Our study indicates that pregnancy and childbearing complications are also relatively expensive to the healthcare systems in sub-Saharan Africa. Health systems use between USD 8–73 per patient for normal deliveries, but a staggering USD 80–562 for C-section, USD 40–300 for medical abortion, USD 40–150 for post-abortion care, USD 120–190 to care for eclampsia, USD 30–130 to treat hemorrhage and about USD 500 to care for low-birth weight babies. In 2009 it was estimated that the annual cost to treat unsafe abortion complications in sub-Saharan Africa ranged from USD 68–76 million [64] and in 2014, it was estimated that the cost required to provide post-abortion care in developing countries was USD 232 million [65]. A large chunk of these costs could be prevented by investing in modern contraceptive use to prevent unwanted pregnancies, legalizing abortion where it is illegal and implementing policies with the potential to reduce adolescent pregnancies. High costs that are associated with access to healthcare hinder the utilization of maternal health services in resource-poor settings [66, 67].

This study has several limitations, which requires care in its interpretation. Firstly, the included studies were methodologically very heterogeneous in terms of range patient and health system costs included making it hard to fully disaggregate the costs. Secondly, costs are very context-specific especially for non-traded goods and services such as wages and salaries, which are usually one of the main cost drivers. Thus, in countries where salaries and prices of commodities are high always tend to skew the average costs. Also, there could be a lot of variations in the structure and complexity of the healthcare system and services available for managing pregnancy and birth-related complications between countries, hence resource requirements and costs could infinitely vary from one place to another. For this reason, we could not aggregate the costs into meaningful means or medians.

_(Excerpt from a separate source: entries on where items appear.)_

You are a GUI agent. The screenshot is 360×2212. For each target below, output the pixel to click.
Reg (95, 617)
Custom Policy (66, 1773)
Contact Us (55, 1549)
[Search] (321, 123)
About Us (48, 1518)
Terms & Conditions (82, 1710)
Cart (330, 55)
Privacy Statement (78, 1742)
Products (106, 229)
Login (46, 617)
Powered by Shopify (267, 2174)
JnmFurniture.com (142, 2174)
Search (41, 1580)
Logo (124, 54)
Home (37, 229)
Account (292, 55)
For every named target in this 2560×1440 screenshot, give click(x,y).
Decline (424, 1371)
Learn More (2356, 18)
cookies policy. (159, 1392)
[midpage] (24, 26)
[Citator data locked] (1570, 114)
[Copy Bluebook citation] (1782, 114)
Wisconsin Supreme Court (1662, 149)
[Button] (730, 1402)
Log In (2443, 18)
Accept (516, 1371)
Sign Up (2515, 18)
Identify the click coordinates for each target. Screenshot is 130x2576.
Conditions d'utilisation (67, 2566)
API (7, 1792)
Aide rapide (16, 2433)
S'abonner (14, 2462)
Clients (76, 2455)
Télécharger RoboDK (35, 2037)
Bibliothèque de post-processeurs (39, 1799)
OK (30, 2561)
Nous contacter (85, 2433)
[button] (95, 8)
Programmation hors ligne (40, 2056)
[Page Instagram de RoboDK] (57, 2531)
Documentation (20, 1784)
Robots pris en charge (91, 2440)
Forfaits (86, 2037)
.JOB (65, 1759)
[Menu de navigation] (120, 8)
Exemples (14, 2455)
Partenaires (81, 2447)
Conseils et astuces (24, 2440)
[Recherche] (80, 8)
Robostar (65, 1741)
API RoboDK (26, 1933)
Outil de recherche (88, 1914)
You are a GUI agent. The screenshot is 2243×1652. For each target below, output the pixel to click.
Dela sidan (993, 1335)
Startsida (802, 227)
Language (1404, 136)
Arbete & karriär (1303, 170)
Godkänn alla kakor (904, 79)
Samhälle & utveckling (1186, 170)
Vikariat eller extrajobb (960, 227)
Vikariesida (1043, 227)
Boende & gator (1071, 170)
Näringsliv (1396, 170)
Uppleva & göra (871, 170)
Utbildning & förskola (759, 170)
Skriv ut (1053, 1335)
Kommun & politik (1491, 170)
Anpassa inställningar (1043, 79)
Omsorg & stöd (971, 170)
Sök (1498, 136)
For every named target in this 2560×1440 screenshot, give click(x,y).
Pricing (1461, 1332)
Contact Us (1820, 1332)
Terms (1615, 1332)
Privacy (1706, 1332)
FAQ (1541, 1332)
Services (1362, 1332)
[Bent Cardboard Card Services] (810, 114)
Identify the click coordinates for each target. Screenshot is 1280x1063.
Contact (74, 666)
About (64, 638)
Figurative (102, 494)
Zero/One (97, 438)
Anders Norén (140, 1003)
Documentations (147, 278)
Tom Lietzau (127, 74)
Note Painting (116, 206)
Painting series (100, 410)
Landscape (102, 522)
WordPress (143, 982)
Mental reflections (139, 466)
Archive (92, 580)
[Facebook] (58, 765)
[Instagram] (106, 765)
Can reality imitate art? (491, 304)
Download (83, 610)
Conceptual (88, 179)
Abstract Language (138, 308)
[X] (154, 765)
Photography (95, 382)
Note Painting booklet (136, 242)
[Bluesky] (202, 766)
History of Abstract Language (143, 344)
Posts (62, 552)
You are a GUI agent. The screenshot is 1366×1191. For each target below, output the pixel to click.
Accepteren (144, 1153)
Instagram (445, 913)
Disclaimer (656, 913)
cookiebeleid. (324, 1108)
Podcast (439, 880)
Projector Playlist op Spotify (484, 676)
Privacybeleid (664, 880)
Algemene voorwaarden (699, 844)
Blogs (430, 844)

Our findings regarding the costs of maternal health care have several policy implications despite the limitations. First, it is well documented that adolescent pregnancy and childbearing are associated with elevated risks of complications [68, 69], which are mainly concentrated in sub-Saharan Africa [70]. Our study enhances the understanding of the financial implications of these complications both for patients, families, and health systems. Policies that can delay teen pregnancies, therefore, have the potential not only to reduce maternal morbidity and mortality but also to save patients and health systems a significant amount of healthcare resources. Second, this review shows that maternal complications may result in OOP expenditures that are largely catastrophic especially among the poorest households. New innovative strategies are urgently needed to protect women and their families from impoverishing OOP, otherwise, the real impact of abolishing user fees for maternal services will be hard to be realized.

Conclusion

This is the first systematic literature review to compile comprehensive up-to-date patient and health system costs of managing pregnancy and birth-related complications in sub-Saharan Africa. It indicates that these costs are relatively high. It further shows that patient costs were largely catastrophic relative to a 10 % of average national per capita income, thus exposing families to immense financial burden and impoverishment, in particularly poor families that live under one USD per day. Hence health policies that advocate for free maternal health services and universal health coverage on maternal and newborn care should be encouraged and prioritized on both national, regional, and international agenda. Otherwise, the high costs will continue to hinder access to maternal health services in sub-Saharan Africa, thus negating the efforts to reduce infant and maternal mortality rates which are relatively high in this region. Although the study found a relatively large number of studies, the evidence base on the costs of maternal care is nevertheless still scarce; hence, more studies are needed to fill the gaps.